Maya Haber published an op-ed in the Forward today capturing a little of Partners for Progressive Israel’s new Strategic Plan.
In the early 1990s it felt as if the Israeli Left had won. In 1992, the first election I ever voted in, Meretz won 12 Knesset seats. A year later Prime Minister Yitzhak Rabin signed the Oslo agreements. At that time, my IDF unit was working on a just and fair distribution of water resources between Israel, the Palestinians, Jordan and Syria. We believed the conflict was about to end.
The Right did not accept defeat.
The Left often argues that the Right murdered Rabin and with him our progressive future. But this a partial and biased narrative. The truth is that even before Rabin’s murder, the Right had devised a strategy to win back public opinion.

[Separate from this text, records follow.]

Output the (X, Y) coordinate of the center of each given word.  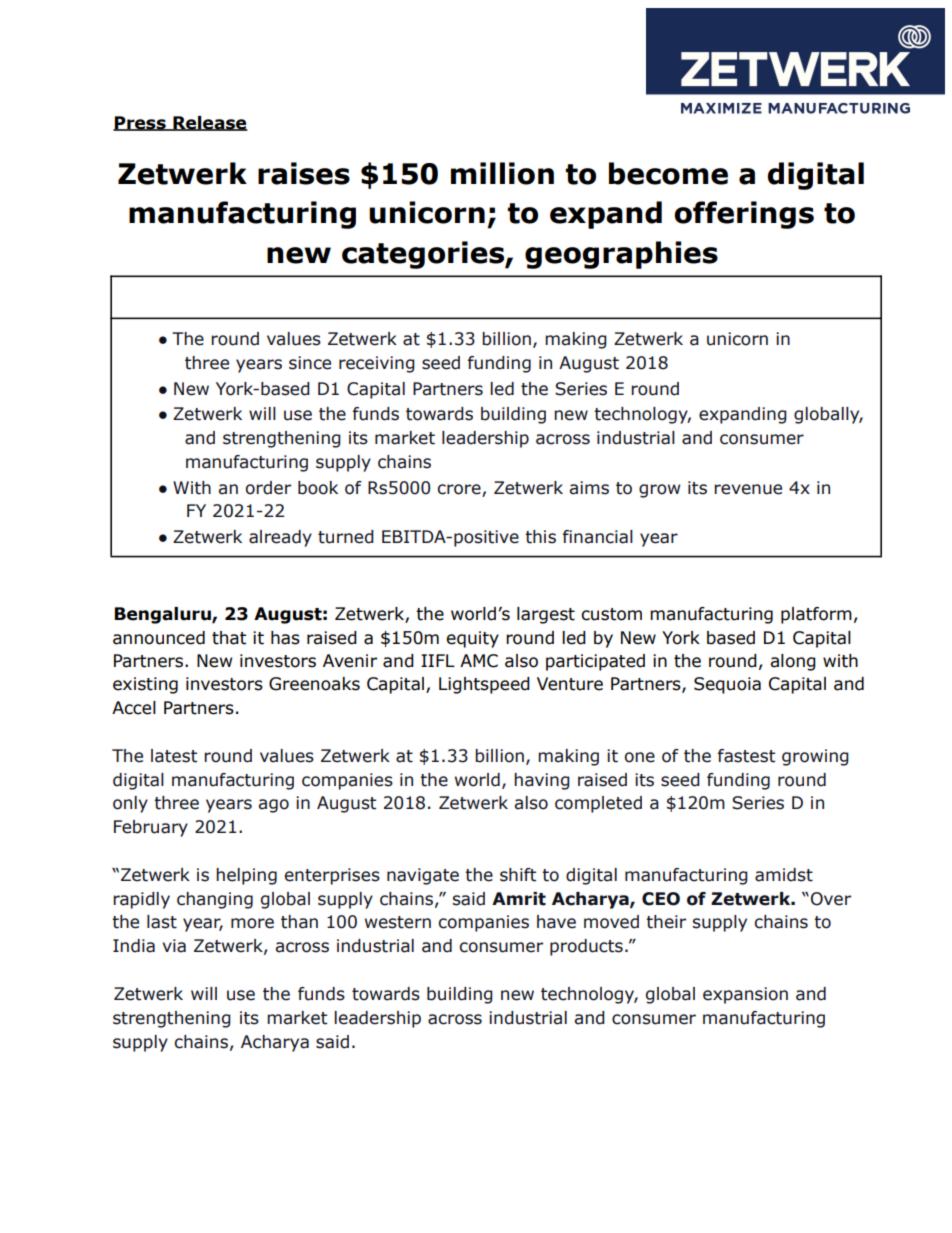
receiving (377, 364)
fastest (746, 756)
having (542, 781)
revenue (748, 489)
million (502, 173)
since (310, 363)
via (174, 946)
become (668, 173)
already (280, 538)
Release (209, 123)
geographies (621, 255)
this (540, 537)
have (556, 922)
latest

Funded by American Jewish conservatives, they established think tanks, like the Shalem College, the Institute for Zionist Strategies and the Kohelet Policy Forum, which present policy analyses and pump out right-wing talking points.
Simultaneously, Jewish American conservatives got into the business of funding right-wing media, leadership programs, pre-military academies and religious education groups. Today, when you enter an Israeli government building, most of the officials you meet are religious Zionists. American conservatives also paid for their economic, political and social education. A secular Israeli school principal is now much more likely to find lecturers on Jewish identity or values in a settlement than on a kibbutz.
After Rabin’s murder, the Right focused on building ideological infrastructures that offered alternative analysis and trained new leaders to take back the country. They were extremely successful.